Noodles remembered that there had been strange sounds coming from the click-poonkler not two hours before. It was widely known that click-poonklers were largely to blame for the rash on the kitty; but there had been no ugly yard things lounging around the Taco Bell today. Therefore, of course, the roofing cement became airborne and struck three birds on their way to the movies. No one would warn them that the giant marbles would be the next dessert at the Holiday Inn.

Creeps, jerks, and stupid-heads filled the hall with their singing:

“O give me some meat
That has sat on my seat,
And I’ll show you some meat
I won’t eat.”

This was sung to the tune of “Home on the Range”, while people barfed rubber bands through their noses. I don’t want to visit there anymore. I’ll never use rubber bands again. Don’t ask me to go there, because the dogs change their underwear with the lights on.

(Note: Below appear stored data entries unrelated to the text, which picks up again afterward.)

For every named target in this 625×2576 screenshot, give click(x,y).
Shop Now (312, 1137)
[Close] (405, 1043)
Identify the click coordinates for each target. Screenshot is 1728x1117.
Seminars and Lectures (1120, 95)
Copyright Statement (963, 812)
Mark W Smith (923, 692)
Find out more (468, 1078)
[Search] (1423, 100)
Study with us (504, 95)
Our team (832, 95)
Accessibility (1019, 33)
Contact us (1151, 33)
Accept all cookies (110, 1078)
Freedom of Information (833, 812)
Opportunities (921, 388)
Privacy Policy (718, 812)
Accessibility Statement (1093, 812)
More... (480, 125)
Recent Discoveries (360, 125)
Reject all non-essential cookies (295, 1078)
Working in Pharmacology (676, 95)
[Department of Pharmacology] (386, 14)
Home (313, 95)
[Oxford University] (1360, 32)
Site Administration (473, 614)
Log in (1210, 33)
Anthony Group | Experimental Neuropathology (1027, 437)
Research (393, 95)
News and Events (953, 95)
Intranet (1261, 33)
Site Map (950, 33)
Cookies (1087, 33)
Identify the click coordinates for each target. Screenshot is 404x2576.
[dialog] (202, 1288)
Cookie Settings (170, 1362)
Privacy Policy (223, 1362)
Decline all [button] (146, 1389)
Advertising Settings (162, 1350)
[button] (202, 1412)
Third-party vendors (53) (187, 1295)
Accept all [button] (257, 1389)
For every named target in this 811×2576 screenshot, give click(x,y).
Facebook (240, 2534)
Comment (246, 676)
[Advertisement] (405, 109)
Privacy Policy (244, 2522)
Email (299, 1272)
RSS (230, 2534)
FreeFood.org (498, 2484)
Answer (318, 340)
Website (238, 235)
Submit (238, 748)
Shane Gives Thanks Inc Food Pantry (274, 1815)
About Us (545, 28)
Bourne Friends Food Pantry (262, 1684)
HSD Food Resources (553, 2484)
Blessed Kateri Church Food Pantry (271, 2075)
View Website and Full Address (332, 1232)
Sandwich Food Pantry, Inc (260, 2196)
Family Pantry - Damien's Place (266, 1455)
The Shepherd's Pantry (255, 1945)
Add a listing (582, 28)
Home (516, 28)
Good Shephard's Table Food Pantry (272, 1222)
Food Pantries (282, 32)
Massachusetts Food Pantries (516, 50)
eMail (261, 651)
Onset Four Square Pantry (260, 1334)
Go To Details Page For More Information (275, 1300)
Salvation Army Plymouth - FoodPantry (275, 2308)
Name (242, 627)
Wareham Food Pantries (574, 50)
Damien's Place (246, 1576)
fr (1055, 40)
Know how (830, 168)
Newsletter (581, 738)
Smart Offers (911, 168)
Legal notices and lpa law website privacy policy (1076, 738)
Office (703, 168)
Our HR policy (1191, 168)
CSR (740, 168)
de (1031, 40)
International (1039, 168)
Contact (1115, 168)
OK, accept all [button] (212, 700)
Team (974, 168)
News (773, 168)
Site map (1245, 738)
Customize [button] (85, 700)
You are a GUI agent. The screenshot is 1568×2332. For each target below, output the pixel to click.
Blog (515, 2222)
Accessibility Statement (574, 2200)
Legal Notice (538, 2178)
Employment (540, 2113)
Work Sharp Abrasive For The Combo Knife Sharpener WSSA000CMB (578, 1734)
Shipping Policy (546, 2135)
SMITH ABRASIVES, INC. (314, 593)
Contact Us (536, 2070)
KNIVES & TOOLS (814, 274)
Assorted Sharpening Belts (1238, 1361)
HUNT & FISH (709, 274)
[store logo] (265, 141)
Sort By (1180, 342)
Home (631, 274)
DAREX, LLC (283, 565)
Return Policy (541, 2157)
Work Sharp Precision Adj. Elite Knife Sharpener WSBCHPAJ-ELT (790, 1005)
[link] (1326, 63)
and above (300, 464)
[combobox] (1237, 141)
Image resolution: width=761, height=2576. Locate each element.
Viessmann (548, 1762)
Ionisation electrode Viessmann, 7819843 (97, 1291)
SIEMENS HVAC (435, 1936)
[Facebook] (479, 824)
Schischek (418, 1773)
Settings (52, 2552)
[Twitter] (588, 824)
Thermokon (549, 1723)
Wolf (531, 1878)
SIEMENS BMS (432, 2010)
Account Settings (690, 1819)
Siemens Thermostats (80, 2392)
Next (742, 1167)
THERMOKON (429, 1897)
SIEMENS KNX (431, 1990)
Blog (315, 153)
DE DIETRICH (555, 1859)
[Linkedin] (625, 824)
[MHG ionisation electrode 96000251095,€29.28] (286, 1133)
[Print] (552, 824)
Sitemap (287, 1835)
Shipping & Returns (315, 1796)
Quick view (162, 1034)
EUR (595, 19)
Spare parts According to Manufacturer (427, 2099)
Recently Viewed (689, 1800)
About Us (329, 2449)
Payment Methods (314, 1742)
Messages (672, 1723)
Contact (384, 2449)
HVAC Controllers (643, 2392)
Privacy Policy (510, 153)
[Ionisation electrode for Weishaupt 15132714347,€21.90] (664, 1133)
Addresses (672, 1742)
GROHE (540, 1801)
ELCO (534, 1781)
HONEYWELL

When we got home, we discovered that the new tires were now in complete control of the TV. All they wanted to watch was “The Jetsons”; and they peeled out all over the brand new raisins. “O my God, I can’t believe you don’t know the answer to this!”, they hollered. So Poable yelled back, “You jempergleens! Do you mean to tell me that a glandular disorder can actually issue traffic warnings? There’s a big cruncher out here with your names on it; and I’m not eating until that woodchuck quits picking his nose! Take his new pajamas away so he won’t try anything funny!” The woodchuck took great offense to this and tried to drown his sorrows with Twinkies and tomato juice.

By this time the reader must be a bit apprehensive. If this is supposed to make any sense, my goat is a sump pump. Well, of course this is not supposed to make any playdoh out of broken clocks. But if things are fun to read, people may be inclined to forget that they left their hairballs in the pizza mix. Life could become more cro-naybley! Glue could be served to science teachers as a nutritional supplement! Real value could be found in small pies! Planetary travel could really be screwed up! At best, laughter would fill the 5-gallon conatiner. Maybe even the container! Ispelgudyup!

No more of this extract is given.